■ **Written problem 1**: Copy the stretch of the artificial reef study below from "Historically, artificial reefs" through "and limestone boulders.".
■ **Written problem 2**: List the materials of opportunity that the artificial reef study below names as having historically been used to build reefs.

■ **Source**:

INTRODUCTION:

Historically, artificial reefs have been constructed of a wide assortment of materials of opportunity (derelict ships, auto bodies, refrigerators, concrete rubble, used tires, and the like). Although materials of opportunity are still in use, in recent years, marine structures have been designed specifically to function as artificial reefs. However, few studies have examined the suitability of these materials for reef construction in terms of their efficacy in acquiring diverse floral or faunal assemblages. A tire-concrete aggregate, has been suggested as an environmentally positive alternative to the usual gravel-concrete aggregate. This study compares the fish and invertebrate assemblages on co-located reefs constructed of three materials: gravel-concrete aggregate and tire-concrete aggregate tetrahedrons and limestone boulders.

METHODS AND MATERIALS:

• Fish and invertebrate assemblages were inventoried bimonthly on 12 artificial reefs constructed of either quarry rock, gravel-concrete aggregate or tire-concrete aggregate, four reefs of each material.

• The reefs were initially deployed 18 June 1998 in approximately 7m of water offshore Miami Beach at 12 predetermined sites (Figure 1).

• Four quarry stone reefs were constructed with 50, 1.2-1.5m boulders in a two layer configuration (Figures 2 & 3).

• Eight concrete reefs (4 concrete-gravel & 4 concrete-tire) were constructed with 25, 1.5m and 25, 1.2m tetrahedron modules produced by CSR Rinker under license agreement with Stability Reefs Inc. (Figures 2 & 4).

• A fish census was accomplished bimonthly by SCUBA divers recording data under- water on plastic slates.

• Fish species, abundance, total length, and lobster abundance were recorded.

• Data were analyzed with analysis of variance techniques (ANOVA) and a Student-Newman-Keuls test between means using Statistical Analysis Systems (SAS) software.

■ **Listed entries**:
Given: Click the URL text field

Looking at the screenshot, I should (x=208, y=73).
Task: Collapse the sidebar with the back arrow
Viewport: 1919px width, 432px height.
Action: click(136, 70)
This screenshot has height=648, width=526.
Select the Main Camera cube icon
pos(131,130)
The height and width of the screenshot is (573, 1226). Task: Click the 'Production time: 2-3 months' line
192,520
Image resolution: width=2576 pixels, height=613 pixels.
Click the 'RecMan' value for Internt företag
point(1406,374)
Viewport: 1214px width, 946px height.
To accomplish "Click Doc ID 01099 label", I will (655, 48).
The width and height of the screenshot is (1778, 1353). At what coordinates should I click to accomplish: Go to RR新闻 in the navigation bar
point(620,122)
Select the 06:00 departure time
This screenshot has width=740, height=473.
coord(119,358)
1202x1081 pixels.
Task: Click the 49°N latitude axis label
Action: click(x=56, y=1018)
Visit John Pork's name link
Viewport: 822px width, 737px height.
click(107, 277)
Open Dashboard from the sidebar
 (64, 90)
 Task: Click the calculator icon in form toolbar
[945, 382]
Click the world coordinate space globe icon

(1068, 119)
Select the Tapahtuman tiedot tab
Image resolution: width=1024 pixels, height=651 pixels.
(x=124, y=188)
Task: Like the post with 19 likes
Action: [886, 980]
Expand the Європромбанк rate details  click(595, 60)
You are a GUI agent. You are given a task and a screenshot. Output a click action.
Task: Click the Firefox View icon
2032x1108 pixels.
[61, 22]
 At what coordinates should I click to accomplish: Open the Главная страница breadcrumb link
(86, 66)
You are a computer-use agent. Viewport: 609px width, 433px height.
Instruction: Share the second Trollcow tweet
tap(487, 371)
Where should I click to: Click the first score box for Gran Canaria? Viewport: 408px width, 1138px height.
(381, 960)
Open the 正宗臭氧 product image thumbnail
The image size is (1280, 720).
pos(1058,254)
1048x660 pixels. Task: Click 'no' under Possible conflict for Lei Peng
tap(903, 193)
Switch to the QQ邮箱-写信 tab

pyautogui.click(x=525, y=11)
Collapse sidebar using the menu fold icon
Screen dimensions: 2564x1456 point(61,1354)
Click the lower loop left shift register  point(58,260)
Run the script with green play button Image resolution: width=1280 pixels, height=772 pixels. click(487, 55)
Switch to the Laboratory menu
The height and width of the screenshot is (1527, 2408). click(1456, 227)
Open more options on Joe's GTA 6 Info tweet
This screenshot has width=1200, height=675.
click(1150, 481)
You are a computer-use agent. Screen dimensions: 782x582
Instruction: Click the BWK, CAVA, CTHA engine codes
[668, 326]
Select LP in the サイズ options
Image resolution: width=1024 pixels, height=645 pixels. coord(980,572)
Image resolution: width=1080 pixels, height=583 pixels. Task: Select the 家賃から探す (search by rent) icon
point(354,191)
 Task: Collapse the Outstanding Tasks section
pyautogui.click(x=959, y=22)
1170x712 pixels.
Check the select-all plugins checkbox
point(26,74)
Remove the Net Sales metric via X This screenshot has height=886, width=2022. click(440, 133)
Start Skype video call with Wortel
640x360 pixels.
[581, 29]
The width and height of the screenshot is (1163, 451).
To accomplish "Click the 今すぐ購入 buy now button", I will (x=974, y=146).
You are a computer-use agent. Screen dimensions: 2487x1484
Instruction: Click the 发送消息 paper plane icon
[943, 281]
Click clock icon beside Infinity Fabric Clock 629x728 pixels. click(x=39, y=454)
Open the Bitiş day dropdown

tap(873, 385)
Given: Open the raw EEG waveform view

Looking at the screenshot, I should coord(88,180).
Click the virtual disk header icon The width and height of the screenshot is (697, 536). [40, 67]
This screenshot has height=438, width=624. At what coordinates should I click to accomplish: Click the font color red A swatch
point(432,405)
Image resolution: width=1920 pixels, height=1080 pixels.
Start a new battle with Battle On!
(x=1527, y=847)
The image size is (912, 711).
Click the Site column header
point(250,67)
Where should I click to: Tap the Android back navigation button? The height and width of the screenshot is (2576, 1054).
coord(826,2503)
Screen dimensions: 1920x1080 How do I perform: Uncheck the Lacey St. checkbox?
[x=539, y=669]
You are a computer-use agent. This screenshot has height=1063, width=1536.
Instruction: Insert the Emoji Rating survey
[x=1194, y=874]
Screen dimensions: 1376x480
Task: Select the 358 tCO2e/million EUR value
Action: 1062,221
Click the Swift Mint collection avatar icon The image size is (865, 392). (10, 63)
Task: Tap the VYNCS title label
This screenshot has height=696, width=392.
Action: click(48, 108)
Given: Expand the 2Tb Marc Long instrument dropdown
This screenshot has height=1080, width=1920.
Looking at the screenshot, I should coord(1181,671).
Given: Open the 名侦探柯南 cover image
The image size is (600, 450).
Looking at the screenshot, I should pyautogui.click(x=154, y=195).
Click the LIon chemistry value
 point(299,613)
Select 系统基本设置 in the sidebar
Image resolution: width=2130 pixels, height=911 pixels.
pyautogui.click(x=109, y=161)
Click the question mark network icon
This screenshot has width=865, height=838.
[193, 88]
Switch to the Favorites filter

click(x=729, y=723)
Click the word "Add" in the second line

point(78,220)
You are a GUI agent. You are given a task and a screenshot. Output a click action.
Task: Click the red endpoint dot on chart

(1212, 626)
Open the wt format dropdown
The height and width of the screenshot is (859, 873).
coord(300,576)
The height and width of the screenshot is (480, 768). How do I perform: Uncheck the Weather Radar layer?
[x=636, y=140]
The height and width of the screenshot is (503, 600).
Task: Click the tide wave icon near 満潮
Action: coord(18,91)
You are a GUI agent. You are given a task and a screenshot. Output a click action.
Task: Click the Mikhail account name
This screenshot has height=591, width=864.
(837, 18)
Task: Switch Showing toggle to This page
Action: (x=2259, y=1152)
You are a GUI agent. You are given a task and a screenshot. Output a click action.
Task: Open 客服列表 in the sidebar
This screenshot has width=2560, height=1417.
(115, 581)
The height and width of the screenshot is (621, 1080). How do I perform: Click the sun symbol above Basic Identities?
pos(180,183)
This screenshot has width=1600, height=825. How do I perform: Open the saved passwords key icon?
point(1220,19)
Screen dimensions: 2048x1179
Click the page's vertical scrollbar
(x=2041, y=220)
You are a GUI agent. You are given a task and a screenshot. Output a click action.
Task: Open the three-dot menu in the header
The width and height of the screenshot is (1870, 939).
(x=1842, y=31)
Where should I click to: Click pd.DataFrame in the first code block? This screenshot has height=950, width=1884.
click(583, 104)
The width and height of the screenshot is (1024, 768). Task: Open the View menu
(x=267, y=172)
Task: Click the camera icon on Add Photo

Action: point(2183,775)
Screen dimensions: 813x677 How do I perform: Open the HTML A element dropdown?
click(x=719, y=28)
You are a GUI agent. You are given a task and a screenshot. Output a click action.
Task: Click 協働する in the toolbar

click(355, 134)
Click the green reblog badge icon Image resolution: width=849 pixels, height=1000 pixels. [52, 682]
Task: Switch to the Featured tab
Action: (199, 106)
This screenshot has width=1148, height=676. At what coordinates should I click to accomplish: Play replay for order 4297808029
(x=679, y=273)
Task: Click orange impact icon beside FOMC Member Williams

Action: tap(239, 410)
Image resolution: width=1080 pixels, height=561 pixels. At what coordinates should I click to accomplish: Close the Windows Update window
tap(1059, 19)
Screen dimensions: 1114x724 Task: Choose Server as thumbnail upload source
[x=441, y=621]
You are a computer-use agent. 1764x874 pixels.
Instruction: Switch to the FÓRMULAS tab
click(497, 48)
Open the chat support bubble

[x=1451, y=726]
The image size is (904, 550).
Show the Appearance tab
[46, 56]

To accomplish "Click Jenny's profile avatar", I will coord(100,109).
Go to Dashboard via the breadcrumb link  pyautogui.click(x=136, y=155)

■ **Final result 1**:
Historically, artificial reefs have been constructed of a wide assortment of materials of opportunity (derelict ships, auto bodies, refrigerators, concrete rubble, used tires, and the like). Although materials of opportunity are still in use, in recent years, marine structures have been designed specifically to function as artificial reefs. However, few studies have examined the suitability of these materials for reef construction in terms of their efficacy in acquiring diverse floral or faunal assemblages. A tire-concrete aggregate, has been suggested as an environmentally positive alternative to the usual gravel-concrete aggregate. This study compares the fish and invertebrate assemblages on co-located reefs constructed of three materials: gravel-concrete aggregate and tire-concrete aggregate tetrahedrons and limestone boulders.

■ **Final result 2**:
- derelict ships
- auto bodies
- refrigerators
- concrete rubble
- used tires